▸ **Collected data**
● ● ● ●
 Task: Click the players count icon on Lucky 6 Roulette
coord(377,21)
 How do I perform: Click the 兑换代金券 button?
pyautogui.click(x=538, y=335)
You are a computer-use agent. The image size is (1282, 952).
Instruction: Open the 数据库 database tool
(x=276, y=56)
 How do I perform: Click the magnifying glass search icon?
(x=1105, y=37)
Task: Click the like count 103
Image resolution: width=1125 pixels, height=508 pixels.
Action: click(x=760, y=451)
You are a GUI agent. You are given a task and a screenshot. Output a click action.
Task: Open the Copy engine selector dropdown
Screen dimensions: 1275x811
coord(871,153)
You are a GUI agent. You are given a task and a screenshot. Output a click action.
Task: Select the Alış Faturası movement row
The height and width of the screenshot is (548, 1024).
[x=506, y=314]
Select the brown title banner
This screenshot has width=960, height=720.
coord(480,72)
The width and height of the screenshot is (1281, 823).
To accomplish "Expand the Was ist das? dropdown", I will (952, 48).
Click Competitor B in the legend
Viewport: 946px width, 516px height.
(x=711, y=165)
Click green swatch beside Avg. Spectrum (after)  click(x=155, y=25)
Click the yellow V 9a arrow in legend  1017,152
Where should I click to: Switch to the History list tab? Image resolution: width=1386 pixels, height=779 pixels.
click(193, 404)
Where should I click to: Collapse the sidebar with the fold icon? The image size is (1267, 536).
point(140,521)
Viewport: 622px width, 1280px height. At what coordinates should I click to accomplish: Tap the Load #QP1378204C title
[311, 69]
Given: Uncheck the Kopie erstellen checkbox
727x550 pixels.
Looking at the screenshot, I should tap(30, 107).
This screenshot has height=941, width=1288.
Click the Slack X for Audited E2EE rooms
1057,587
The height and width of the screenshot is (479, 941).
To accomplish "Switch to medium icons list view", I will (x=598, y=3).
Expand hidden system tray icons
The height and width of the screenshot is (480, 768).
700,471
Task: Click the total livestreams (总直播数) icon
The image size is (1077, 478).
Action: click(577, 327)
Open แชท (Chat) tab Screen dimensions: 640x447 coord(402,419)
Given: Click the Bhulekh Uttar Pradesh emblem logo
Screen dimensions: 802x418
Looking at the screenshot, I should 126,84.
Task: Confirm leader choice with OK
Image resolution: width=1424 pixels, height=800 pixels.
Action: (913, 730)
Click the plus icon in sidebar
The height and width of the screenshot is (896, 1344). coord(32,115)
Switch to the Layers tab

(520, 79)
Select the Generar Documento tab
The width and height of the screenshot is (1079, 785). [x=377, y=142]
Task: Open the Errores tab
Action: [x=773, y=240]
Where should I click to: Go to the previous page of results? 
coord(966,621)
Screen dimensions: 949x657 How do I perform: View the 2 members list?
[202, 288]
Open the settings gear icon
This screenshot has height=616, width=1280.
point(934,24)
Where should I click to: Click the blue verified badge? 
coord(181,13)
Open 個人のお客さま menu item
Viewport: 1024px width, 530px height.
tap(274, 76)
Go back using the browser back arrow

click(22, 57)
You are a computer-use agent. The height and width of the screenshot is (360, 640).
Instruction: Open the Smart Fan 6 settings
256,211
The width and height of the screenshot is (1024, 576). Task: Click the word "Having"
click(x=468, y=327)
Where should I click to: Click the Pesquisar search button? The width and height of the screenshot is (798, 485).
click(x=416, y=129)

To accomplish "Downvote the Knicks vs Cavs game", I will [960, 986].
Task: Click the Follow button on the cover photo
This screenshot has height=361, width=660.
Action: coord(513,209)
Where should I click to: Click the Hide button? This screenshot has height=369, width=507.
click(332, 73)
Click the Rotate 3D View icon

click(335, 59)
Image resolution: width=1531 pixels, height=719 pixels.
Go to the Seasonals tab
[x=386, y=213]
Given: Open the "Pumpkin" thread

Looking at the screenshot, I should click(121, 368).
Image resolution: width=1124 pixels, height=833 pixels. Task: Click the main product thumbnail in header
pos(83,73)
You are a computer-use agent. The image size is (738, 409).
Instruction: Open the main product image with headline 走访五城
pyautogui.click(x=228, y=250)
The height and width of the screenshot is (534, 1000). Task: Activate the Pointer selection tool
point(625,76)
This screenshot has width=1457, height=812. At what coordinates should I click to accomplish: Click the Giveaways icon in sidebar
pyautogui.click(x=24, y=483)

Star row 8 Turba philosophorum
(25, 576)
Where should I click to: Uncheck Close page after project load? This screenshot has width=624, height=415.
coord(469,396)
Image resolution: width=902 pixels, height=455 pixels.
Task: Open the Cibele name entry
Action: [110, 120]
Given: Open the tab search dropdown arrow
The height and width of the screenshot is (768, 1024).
● ● ● ●
▸ **Task requirements**
All entries should be restated word for word.

▸ **The completed task**
 Task: Click the players count icon on Lucky 6 Roulette
coord(377,21)
 How do I perform: Click the 兑换代金券 button?
pyautogui.click(x=538, y=335)
You are a computer-use agent. The image size is (1282, 952).
Instruction: Open the 数据库 database tool
(x=276, y=56)
 How do I perform: Click the magnifying glass search icon?
(x=1105, y=37)
Task: Click the like count 103
Image resolution: width=1125 pixels, height=508 pixels.
Action: click(x=760, y=451)
You are a GUI agent. You are given a task and a screenshot. Output a click action.
Task: Open the Copy engine selector dropdown
Screen dimensions: 1275x811
coord(871,153)
You are a GUI agent. You are given a task and a screenshot. Output a click action.
Task: Select the Alış Faturası movement row
The height and width of the screenshot is (548, 1024).
[x=506, y=314]
Select the brown title banner
This screenshot has width=960, height=720.
coord(480,72)
The width and height of the screenshot is (1281, 823).
To accomplish "Expand the Was ist das? dropdown", I will (952, 48).
Click Competitor B in the legend
Viewport: 946px width, 516px height.
(x=711, y=165)
Click green swatch beside Avg. Spectrum (after)  click(x=155, y=25)
Click the yellow V 9a arrow in legend  1017,152
Where should I click to: Switch to the History list tab? Image resolution: width=1386 pixels, height=779 pixels.
click(193, 404)
Where should I click to: Collapse the sidebar with the fold icon? The image size is (1267, 536).
point(140,521)
Viewport: 622px width, 1280px height. At what coordinates should I click to accomplish: Tap the Load #QP1378204C title
[311, 69]
Given: Uncheck the Kopie erstellen checkbox
727x550 pixels.
Looking at the screenshot, I should tap(30, 107).
This screenshot has height=941, width=1288.
Click the Slack X for Audited E2EE rooms
1057,587
The height and width of the screenshot is (479, 941).
To accomplish "Switch to medium icons list view", I will (x=598, y=3).
Expand hidden system tray icons
The height and width of the screenshot is (480, 768).
700,471
Task: Click the total livestreams (总直播数) icon
The image size is (1077, 478).
Action: click(577, 327)
Open แชท (Chat) tab Screen dimensions: 640x447 coord(402,419)
Given: Click the Bhulekh Uttar Pradesh emblem logo
Screen dimensions: 802x418
Looking at the screenshot, I should 126,84.
Task: Confirm leader choice with OK
Image resolution: width=1424 pixels, height=800 pixels.
Action: (913, 730)
Click the plus icon in sidebar
The height and width of the screenshot is (896, 1344). coord(32,115)
Switch to the Layers tab

(520, 79)
Select the Generar Documento tab
The width and height of the screenshot is (1079, 785). [x=377, y=142]
Task: Open the Errores tab
Action: [x=773, y=240]
Where should I click to: Go to the previous page of results? 
coord(966,621)
Screen dimensions: 949x657 How do I perform: View the 2 members list?
[202, 288]
Open the settings gear icon
This screenshot has height=616, width=1280.
point(934,24)
Where should I click to: Click the blue verified badge? 
coord(181,13)
Open 個人のお客さま menu item
Viewport: 1024px width, 530px height.
tap(274, 76)
Go back using the browser back arrow

click(22, 57)
You are a computer-use agent. The height and width of the screenshot is (360, 640).
Instruction: Open the Smart Fan 6 settings
256,211
The width and height of the screenshot is (1024, 576). Task: Click the word "Having"
click(x=468, y=327)
Where should I click to: Click the Pesquisar search button? The width and height of the screenshot is (798, 485).
click(x=416, y=129)

To accomplish "Downvote the Knicks vs Cavs game", I will [960, 986].
Task: Click the Follow button on the cover photo
This screenshot has height=361, width=660.
Action: coord(513,209)
Where should I click to: Click the Hide button? This screenshot has height=369, width=507.
click(332, 73)
Click the Rotate 3D View icon

click(335, 59)
Image resolution: width=1531 pixels, height=719 pixels.
Go to the Seasonals tab
[x=386, y=213]
Given: Open the "Pumpkin" thread

Looking at the screenshot, I should click(121, 368).
Image resolution: width=1124 pixels, height=833 pixels. Task: Click the main product thumbnail in header
pos(83,73)
You are a computer-use agent. The image size is (738, 409).
Instruction: Open the main product image with headline 走访五城
pyautogui.click(x=228, y=250)
The height and width of the screenshot is (534, 1000). Task: Activate the Pointer selection tool
point(625,76)
This screenshot has width=1457, height=812. At what coordinates should I click to accomplish: Click the Giveaways icon in sidebar
pyautogui.click(x=24, y=483)

Star row 8 Turba philosophorum
(25, 576)
Where should I click to: Uncheck Close page after project load? This screenshot has width=624, height=415.
coord(469,396)
Image resolution: width=902 pixels, height=455 pixels.
Task: Open the Cibele name entry
Action: [110, 120]
Given: Open the tab search dropdown arrow
The height and width of the screenshot is (768, 1024).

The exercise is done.